We already knew that noncommercial traders were heavily bearish in Chicago wheat in April, but after the spot price fell to a new contract low near $4.00, traders pushed even more chips on the table. Friday’s Commitments of Traders Report from the CFTC showed noncommercials net short 130,036 contracts of Chicago wheat as of April 25, the biggest bearish bet by traders on record. And that was right before last weekend’s snow and heavy rains damaged winter wheat crops.
On the other side of the table, the firms that are actually engaged in some form of wheat business called traders’ bets and increased net longs to 122,534 contracts, the largest show of support by commercials for Chicago wheat on record. By the size of the bets, both sides appeared pretty sure of themselves, but once again, recent events proved confidence isn’t everything.
There is one flaw in this poker analogy that needs explanation and that is to recognize when commercials go long in wheat, it does not necessarily mean that they are betting on prices going higher. It does not carry the same meaning as when noncommercials go long.
Because commercials also deal in physical wheat supplies, going long on the futures board may mean that they are hedging a commitment, or that they have a profitable outlet lined up for the wheat futures that they bought.
In either case, commercial net longs tend to happen when wheat prices are cheap enough to offer the advantage of good economic value. Commercial buying doesn’t necessarily mean commercials think wheat prices are going higher, but it is a valuable tip, which suggests support is near.
Another point to remember in this poker-like standoff is that commercials have staying power while noncommercials do not. Because the commercial futures positions that we do see are often coupled with physical positions that we don’t see, they are typically well prepared to sit through adverse price moves. It is rare to see commercials bail out of futures positions when prices go against them, but the same cannot be said for noncommercials.
As a good example of this, you may recall that I wrote about a similar standoff in Chicago wheat on Jan. 12, 2016, in an article titled, “All In” (availbale here for subscribers only). At that time, noncommercials were also holding a record net-short position, and given how wheat prices traded lower the rest of the year, you might have assumed they came out ahead in 2016.
A closer look shows noncommercial traders probably lost money in spite of lower wheat prices in 2016. On Jan. 5, traders were net short 88,670 contracts at a Chicago spot price of $4.61. Fast forward to June 7, and we see a spot price of $5.09 and net shorts liquidated down to 48,894 contracts.
Prices slid lower after early June and traders built net short positions back up, this time to 113,320 by Oct. 4 when the spot price was $3.95. Those short positions were looking good when wheat prices dropped lower to the first of December, but instead of taking profits at the low, traders stayed short and gradually covered positions as prices subsequently rallied higher.
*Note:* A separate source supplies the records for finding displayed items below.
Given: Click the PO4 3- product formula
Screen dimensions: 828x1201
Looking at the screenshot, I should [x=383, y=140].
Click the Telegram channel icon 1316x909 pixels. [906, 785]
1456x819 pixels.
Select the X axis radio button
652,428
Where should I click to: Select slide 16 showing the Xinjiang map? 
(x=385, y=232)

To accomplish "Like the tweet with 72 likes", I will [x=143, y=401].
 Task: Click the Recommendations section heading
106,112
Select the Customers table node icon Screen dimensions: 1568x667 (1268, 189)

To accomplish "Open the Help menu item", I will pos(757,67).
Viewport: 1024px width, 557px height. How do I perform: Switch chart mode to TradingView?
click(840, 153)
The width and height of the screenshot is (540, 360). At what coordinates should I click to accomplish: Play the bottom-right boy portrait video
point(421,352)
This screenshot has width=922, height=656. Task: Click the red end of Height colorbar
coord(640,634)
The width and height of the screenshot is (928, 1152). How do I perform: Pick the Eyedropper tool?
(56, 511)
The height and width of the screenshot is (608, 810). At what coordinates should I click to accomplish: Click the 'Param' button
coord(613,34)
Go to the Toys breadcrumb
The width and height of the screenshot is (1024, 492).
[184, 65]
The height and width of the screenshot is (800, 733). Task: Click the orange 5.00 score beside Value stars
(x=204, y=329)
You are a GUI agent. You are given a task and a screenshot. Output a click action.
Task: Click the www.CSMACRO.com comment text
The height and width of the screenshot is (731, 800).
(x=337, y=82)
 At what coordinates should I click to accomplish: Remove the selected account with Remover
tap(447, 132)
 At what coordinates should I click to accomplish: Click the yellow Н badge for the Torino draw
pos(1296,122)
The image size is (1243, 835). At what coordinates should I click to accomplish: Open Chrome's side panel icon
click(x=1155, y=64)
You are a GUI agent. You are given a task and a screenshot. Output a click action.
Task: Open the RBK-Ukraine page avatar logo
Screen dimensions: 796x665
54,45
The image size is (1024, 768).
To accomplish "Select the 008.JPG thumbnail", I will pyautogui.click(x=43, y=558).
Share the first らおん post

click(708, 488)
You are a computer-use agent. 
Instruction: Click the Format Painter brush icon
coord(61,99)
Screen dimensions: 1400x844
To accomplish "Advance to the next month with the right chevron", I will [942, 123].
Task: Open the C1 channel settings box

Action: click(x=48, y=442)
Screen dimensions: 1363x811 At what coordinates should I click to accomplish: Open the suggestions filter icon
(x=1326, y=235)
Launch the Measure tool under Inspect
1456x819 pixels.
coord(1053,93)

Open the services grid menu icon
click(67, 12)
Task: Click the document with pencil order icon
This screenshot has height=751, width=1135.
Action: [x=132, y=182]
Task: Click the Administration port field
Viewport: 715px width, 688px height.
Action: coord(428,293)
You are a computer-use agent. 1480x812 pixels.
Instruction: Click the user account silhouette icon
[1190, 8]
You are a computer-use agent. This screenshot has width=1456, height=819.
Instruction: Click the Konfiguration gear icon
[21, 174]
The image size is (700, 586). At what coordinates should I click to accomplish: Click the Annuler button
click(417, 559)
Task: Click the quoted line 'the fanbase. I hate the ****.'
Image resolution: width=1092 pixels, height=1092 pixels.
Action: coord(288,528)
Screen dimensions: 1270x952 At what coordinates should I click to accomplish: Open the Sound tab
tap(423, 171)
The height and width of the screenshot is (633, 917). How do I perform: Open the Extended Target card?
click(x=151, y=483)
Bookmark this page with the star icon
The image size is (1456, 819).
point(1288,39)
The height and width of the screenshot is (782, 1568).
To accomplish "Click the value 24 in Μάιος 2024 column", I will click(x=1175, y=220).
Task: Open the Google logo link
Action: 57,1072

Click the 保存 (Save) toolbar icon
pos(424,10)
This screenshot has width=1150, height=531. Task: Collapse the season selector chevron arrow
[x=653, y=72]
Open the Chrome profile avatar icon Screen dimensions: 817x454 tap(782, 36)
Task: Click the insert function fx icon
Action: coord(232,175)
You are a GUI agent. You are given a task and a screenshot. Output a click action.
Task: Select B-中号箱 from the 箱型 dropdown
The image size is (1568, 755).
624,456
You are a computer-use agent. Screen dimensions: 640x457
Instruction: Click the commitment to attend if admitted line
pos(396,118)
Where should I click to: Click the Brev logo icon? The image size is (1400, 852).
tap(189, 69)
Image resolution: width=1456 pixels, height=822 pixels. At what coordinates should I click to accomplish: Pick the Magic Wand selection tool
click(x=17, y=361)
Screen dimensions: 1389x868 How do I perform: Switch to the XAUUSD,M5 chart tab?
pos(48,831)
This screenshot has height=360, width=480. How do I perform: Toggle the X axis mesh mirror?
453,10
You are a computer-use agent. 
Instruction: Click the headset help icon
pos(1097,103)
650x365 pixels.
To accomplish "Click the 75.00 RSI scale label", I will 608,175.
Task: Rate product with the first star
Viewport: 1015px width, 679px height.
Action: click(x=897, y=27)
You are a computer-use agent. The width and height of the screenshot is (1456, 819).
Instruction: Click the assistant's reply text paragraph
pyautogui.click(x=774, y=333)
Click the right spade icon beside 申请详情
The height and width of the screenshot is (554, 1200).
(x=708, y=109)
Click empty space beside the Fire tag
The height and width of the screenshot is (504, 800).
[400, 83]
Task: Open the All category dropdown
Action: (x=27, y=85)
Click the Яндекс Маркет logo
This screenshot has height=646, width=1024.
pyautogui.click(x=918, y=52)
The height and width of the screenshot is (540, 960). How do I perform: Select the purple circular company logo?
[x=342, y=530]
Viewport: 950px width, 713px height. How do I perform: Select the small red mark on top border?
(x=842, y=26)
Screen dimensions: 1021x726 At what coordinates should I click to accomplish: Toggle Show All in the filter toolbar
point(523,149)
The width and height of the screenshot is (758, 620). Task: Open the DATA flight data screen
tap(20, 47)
By Feb. 21, 2017, the spot price had rebounded to $4.36 and net shorts were down to 8,327 contracts.
While trend-following noncommercials were busy making wrong turns in 2016, value-oriented commercials were mirroring their every move. As usual, commercials were patiently adding to net longs as prices went lower and lifting positions as prices went higher.
For commercials, Monday turned into another day of cashing noncommercial checks after last weekend’s snow and heavy rains sent July Chicago wheat up 23 3/4 cents. For the rest of the week, I am looking forward to hearing crop tour reports from DTN Crops Technology Editor Pam Smith.
Friday’s record holding of 122,534 commercial net longs may not signal the absolute bottom of this year’s wheat prices, but given last weekend’s weather and commercials’ knack for recognizing value, it certainly makes a strong case for the start of higher wheat prices in 2017.